Sindiran Lewat Bunga Saat Aceh Jadi Provinsi Termiskin Se-Sumatera

Tim detikcom - detikNews
Rabu, 17 Feb 2021 22:40 WIB
Deretan karangan bunga juara termiskin di Sumatera terpasang di depan kantor Gubernur Aceh.
Foto: Deretan karangan bunga di depan kantor Gubernur Aceh (Agus Setyadi-detikcom)
Jakarta -

Sindiran lewat karangan bunga soal Aceh menjadi provinsi termiskin di Sumatera memantik perhatian publik. Balasan kemudian datang dari Pemprov Aceh yang meminta semua pihak memaklumi kondisi ekonomi di masa pandemi.

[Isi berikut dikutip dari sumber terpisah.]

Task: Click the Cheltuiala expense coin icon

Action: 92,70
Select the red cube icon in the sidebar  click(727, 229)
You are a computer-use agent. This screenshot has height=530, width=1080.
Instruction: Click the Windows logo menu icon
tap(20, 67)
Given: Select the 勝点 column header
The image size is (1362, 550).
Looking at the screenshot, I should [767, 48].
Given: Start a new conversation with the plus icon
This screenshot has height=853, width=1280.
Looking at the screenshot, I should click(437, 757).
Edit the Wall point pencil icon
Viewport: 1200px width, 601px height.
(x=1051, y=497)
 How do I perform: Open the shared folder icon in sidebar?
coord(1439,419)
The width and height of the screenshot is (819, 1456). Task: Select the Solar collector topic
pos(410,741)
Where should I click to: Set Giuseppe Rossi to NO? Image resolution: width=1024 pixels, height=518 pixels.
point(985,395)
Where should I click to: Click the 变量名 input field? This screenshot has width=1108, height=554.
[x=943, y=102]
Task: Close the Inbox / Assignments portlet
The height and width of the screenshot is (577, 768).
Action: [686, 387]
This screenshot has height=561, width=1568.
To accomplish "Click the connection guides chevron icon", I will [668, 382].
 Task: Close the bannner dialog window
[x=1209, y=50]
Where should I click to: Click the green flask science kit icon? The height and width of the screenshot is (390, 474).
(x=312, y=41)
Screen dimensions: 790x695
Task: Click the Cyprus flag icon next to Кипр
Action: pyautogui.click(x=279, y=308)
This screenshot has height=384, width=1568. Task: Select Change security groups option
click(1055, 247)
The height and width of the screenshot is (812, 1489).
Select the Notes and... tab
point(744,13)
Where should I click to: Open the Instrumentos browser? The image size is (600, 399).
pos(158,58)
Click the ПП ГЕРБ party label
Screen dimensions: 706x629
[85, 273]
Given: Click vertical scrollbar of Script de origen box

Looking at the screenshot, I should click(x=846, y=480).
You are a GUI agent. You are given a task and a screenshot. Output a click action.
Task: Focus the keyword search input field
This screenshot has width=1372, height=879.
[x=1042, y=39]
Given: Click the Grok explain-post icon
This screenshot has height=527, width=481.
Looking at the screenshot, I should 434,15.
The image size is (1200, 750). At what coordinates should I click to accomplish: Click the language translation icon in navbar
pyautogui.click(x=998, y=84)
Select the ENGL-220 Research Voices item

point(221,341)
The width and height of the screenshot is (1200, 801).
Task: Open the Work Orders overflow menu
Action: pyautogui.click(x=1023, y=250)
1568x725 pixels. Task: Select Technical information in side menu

Karangan bunga berupa sindiran Aceh provinsi termiskin di Sumatera itu berjejer di depan kantor Gubernur Aceh di Banda Aceh, Rabu (17/2/2021). Tulisannya pun beragam.

Salah satu tulisan di karangan bunga yaitu 'Selamat Sukses Kepada Pemerintah Aceh Atas Prestasi Provinsi Termiskin se-Sumatera'. Di bawahnya tertera pengirim 'rakyat Aceh'.

Selain itu, ada juga tulisan 'Selamat Sukses Kepada Gubernur Aceh Yang Telah Berhasil Merebut Kembali Juara Termiskin se-Sumatera'. Di papan bunga lain tertulis 'Terima Kasih Pak Gubernur Telah Mempersembahkan Juara 1 Termiskin se-Sumatera' dan pengirimnya tertulis 'Mantan Penjilat'.

Warga yang mengirimkan karangan bunga bernada sindiran itu pun angkat bicara. Karangan bunga itu disebut sebagai bentuk kritik sosial.

"Ini inisiatif saya, tetapi saya meminta kawan-kawan yang punya kesepahaman untuk menyumbang papan bunga. Ada yang sumbang satu papan bunga, ada yang sumbang dua papan bunga," kata Syakya kepada wartawan, Rabu (17/2).

Syakya menyebut, pihaknya sengaja mengirim karangan bunga karena tidak dapat menyampaikan aspirasi lewat demo. Menurutnya, penyumbang papan bunga tersebut sepakat ada masalah besar dalam tata kelola Pemerintah Aceh.

"Terutama penggunaan anggaran untuk penanggulangan kemiskinan dan pemberdayaan ekonomi," jelas Syakya.

"Hari ini, kita ingin kritik sosial kepada jajaran Pemerintah Aceh, terutama Gubernur Aceh sebagai pengambil kebijakan dalam wujud papan bunga ini," sambungnya.

Menurutnya, selama pandemi COVID-19 Pemerintah Aceh mengalihkan dana Rp 1,5 triliun yang diperuntukkan untuk bantuan sosial masyarakat terdampak Corona. Anggaran itu bersumber dari APBA 2020.

"Tetapi, anggaran yang sudah ditetapkan Gubernur Aceh, tidak dicairkan, dibuat menjadi silpa. Seandainya angggaran itu dicairkan, mungkin angka kemiskinan di Aceh tidak akan terdongkrak terlalu tinggi," sebutnya.